Но если несколько лет назад эта деталь меня бы не взволновала – в конце концов, я усыновил и удочерил их всех по собственному желанию, полностью осознавая собственную ответственность, – теперь я испытывал необъяснимое и несправедливое раздражение, как будто мне следует каким-то образом избавиться от скучного родительского альтруизма. Некоторое время после того, как стало ясно, что меня не попросят уйти из лаборатории, я злобно пялился на детей за ужином, пока они запихивали в рот огромные количества пищи с жадностью и резвостью, от которых становилось не по себе. Как я уже говорил, даже тогда я понимал, что это неразумно – они, в конце концов, здоровые американские дети со здоровыми американскими аппетитами, которые я сам создал и поощрял, – но все равно вид этого радостного потребления (а они в конечном счете только и делали, что все время потребляли) пробуждал во мне что-то близкое к гневу.

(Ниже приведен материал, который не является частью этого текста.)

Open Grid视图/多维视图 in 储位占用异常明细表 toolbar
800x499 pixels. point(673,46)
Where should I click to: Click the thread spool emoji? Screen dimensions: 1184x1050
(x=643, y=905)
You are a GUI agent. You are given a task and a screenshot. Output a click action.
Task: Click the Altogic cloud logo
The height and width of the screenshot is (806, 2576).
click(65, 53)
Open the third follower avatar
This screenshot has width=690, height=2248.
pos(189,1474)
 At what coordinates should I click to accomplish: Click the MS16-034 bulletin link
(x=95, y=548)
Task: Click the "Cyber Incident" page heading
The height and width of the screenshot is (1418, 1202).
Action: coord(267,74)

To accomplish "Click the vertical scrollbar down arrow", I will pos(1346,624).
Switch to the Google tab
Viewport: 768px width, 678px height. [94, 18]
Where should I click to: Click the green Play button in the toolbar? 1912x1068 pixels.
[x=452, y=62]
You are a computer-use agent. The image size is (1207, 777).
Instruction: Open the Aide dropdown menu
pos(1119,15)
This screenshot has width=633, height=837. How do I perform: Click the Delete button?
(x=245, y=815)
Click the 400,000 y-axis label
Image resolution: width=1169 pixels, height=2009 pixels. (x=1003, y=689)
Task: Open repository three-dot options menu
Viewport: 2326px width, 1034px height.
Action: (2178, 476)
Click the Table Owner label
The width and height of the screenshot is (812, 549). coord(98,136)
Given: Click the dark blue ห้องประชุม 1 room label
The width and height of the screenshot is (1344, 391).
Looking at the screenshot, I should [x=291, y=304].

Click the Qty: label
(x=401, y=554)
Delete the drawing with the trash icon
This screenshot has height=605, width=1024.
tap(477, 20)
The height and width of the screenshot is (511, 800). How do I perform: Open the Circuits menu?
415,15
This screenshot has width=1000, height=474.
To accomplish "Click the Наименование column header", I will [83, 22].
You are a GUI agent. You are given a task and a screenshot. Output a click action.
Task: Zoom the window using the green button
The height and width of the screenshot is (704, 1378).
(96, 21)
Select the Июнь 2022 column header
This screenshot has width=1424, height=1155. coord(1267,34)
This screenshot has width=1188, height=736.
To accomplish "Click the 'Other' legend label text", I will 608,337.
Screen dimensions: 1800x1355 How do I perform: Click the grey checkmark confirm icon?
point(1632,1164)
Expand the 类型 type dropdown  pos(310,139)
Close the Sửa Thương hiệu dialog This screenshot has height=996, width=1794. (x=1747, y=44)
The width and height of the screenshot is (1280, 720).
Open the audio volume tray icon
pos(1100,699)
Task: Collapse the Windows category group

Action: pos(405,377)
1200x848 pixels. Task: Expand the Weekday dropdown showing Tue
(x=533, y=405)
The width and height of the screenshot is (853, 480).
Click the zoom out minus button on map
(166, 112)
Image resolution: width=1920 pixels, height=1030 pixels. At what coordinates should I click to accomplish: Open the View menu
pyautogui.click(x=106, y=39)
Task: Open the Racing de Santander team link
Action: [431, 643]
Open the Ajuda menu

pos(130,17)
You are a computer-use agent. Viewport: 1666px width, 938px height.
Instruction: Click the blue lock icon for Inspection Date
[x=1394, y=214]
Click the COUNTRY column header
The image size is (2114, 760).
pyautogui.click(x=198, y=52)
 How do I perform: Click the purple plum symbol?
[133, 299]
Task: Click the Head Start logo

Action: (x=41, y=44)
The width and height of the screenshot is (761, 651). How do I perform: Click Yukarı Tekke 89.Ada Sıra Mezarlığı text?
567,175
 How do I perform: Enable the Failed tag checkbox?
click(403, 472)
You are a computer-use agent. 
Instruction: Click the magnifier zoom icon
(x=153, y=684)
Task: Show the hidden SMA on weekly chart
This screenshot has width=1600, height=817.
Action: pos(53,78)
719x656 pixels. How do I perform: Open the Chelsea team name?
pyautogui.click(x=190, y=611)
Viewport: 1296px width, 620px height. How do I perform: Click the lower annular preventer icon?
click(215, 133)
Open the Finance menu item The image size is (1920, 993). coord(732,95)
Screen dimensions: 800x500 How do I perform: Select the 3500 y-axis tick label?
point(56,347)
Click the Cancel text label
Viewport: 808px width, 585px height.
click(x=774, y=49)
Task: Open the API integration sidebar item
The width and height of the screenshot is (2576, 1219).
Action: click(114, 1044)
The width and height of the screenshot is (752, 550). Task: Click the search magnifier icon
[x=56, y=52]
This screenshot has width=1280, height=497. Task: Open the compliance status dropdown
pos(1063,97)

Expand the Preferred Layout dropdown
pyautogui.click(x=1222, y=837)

То, что обычно казалось лишь скучноватым (постоянные вопросы, бесчисленные требования, отсутствие широких взглядов) или даже милым, стало теперь почти невыносимым. Я испытывал подобные чувства и раньше, и даже на протяжении довольно долгого времени, но всегда ухитрялся вернуться к своему привычному, в целом благосклонному отношению, прежде чем дети успевали заметить мое временное отвращение к ним. Что бы сейчас ни говорили, их душевное состояние имело для меня некоторое значение, и я не считал, что они должны чувствовать себя виноватыми из-за моего настроения или за него отвечать. Такая опасность, следует добавить, никогда и не возникала.